Maissen: Laut den Kritikern – vor allem von der politischen Rechten – hat die Kommission bei ihrer Arbeit nicht berücksichtigt, wie schwierig die Situation während der Kriegsjahre in der Schweiz gewesen sei: die Bedrohungslage, die Nahrungsmittelknappheit. Es seien keine Zeitzeugen befragt worden, und die Stimmung in der Bevölkerung habe man nicht erforscht. Zudem sei die Rolle der militärischen Landesverteidigung geringgeschätzt worden. Die Bergier-Kommission hat darauf – aus meiner Sicht zu Recht – geantwortet, dass diese Punkte in einer 50-jährigen Nabelschau der Schweizer Nationalgeschichte bereits überaus reich dokumentiert worden waren – und vor allem nicht Gegenstand des Auftrags der Kommission waren. Sie sollte schließlich keine historische Gesamtdarstellung entwickeln, sondern eine historische und rechtliche Abklärung der „Rolle der Schweiz, insbesondere des Schweizer Finanzplatzes“ in der NS-Zeit.
DAMALS: Bei der „Geistigen Landesverteidigung“, mit der man sich in der Schweiz während des Kriegs gegen die faschistischen Ideologien in Deutschland und Italien wappnete, kam nationalen Mythen eine besondere Bedeutung zu. Spielte eine solche Mythologisierung der eigenen Geschichte auch nach 1945 für die Erinnerung an die Kriegsjahre eine Rolle?
Maissen: Das ist sogar entscheidend. Nach Kriegsende gab es, anders als in den anderen, von mehrfachen Katastrophen heimgesuchten Ländern, keinen klaren Bruch in der Selbstwahrnehmung der Schweiz. Noch bis April 1945 hatte die Schweiz Gold vom Deutschen Reich angekauft. Die Logik – pragmatisch gedacht, nicht ideologisch – lautete: Deutschland ist unser wichtigster Handelspartner und wird das auch nach Ende des „Dritten Reichs“ bleiben. Deshalb behandelten die Alliierten, vor allem die USA und die Sowjetunion, die Schweiz nach Kriegsende wie einen Paria. Sie kreideten dem Land die intensiven Wirtschaftsbeziehungen zu NS-Deutschland an. Für die Schweiz war das eine ungewohnte und politisch sehr unangenehme Situation.

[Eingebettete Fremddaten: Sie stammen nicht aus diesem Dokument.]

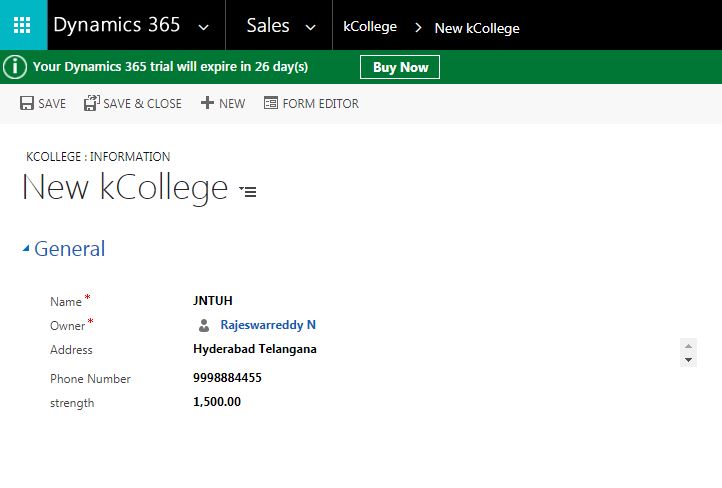
Task: Expand the Dynamics 365 dropdown chevron
Action: (205, 27)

So kam es unter anderem zur Unterzeichnung des Abkommens von Washington 1946: Die Schweiz zahlte 250 Millionen Franken, dafür ließen die Alliierten ihre Ansprüche auf das während des Kriegs von der Schweizer Nationalbank angekaufte deutsche Raubgold fallen. Mit dem Beginn des Kalten Kriegs seit 1947 konnte die Schweiz aber bereits wieder zur Abwehr der ideologischen Bedrohung durch den Kommunismus nahtlos an die „Geistige Landesverteidigung“ anknüpfen. Zentral war dabei wieder der Mythos der Schweiz als historischer Sonderfall: Ein Land von freiheitsliebenden, demokratischen Bürgern und Bauern, das seit dem 16. Jahrhundert neutral geblieben sei. Diese Grundhaltung prägte noch bis in die 1970er Jahre fast die gesamte Bevölkerung. Fragen nach der Außen- und Wirtschaftspolitik während des Zweiten Weltkriegs wurden dann erstmals von der „Neuen Linken“ gestellt. Breiter diskutiert wurden diese Themen allerdings erst nach dem Fall der Mauer 1989.

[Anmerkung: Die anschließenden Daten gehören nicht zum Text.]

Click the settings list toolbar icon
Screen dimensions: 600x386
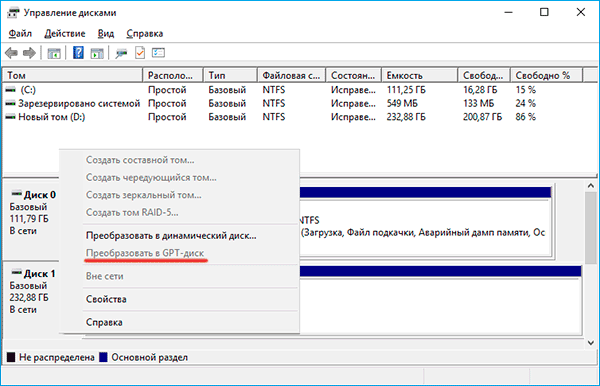[158, 53]
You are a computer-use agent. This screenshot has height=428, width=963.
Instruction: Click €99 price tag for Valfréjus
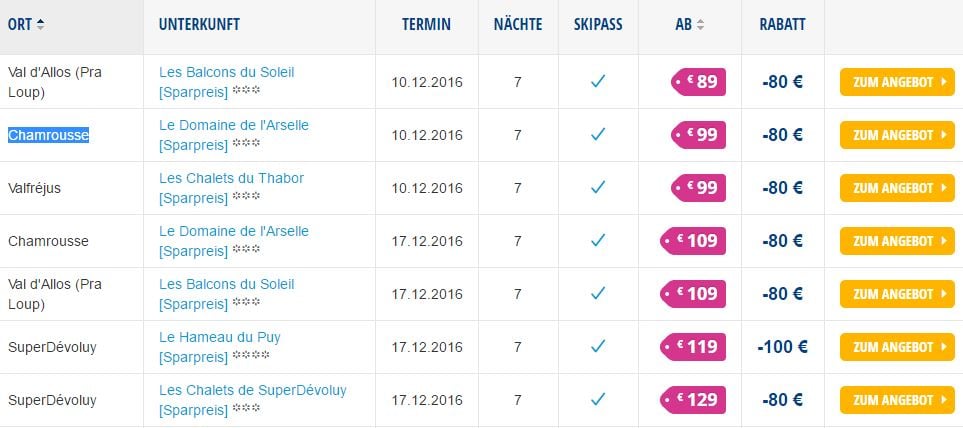[698, 188]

DAMALS: Sie haben in Ihrer Laufbahn viel Zeit in den Nachbarländern der Schweiz verbracht. Wie hat man aus Ihrer Sicht im Ausland die Auseinandersetzung der Schweiz mit der eigenen Rolle im Zweiten Weltkrieg wahrgenommen?

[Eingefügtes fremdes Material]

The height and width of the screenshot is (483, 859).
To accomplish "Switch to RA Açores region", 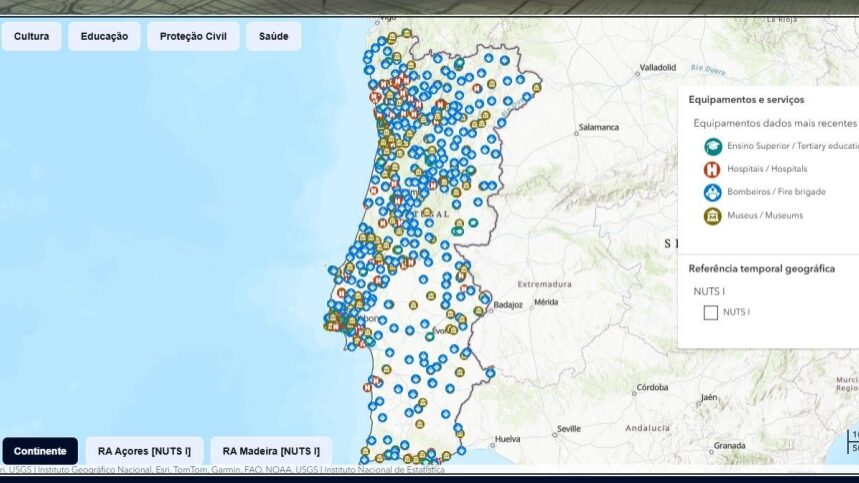I will (144, 451).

Maissen: Ich denke, dass die eben beschriebene Schweizer Selbsterzählung, dass man im Zweiten Weltkrieg neutral und damit schuldfrei geblieben sei, aus Sicht des Auslands nie plausibel war. Aber im Ausland hat es die meisten einfach nicht gekümmert. Dass das Thema international Schlagzeilen machte, war eine vorübergehende Erscheinung. Am Bild der Schweiz im Ausland blieben durch die Vorwürfe sicher Kratzer, auch wenn anerkannt wurde, dass sich das Land der Auseinandersetzung mit der eigenen Vergangenheit stellte – und auch etwas bezahlt hat. Man muss allerdings festhalten, dass ein Teil der in den 1990er Jahren diskutierten Fragen nicht beantwortet werden konnte. Es fehlen einfach entscheidende Dokumente. Hier sind wir gleich weit wie vor 20 Jahren. Die wesentliche Frage ist allerdings auch nicht die buchhalterische Zuordnung von einzelnen nachrichtenlosen Vermögen, sondern die historiographische und politische Beurteilung, mit welchen Praktiken und Werten die Schweiz sich international etabliert hat und weiter positionieren soll.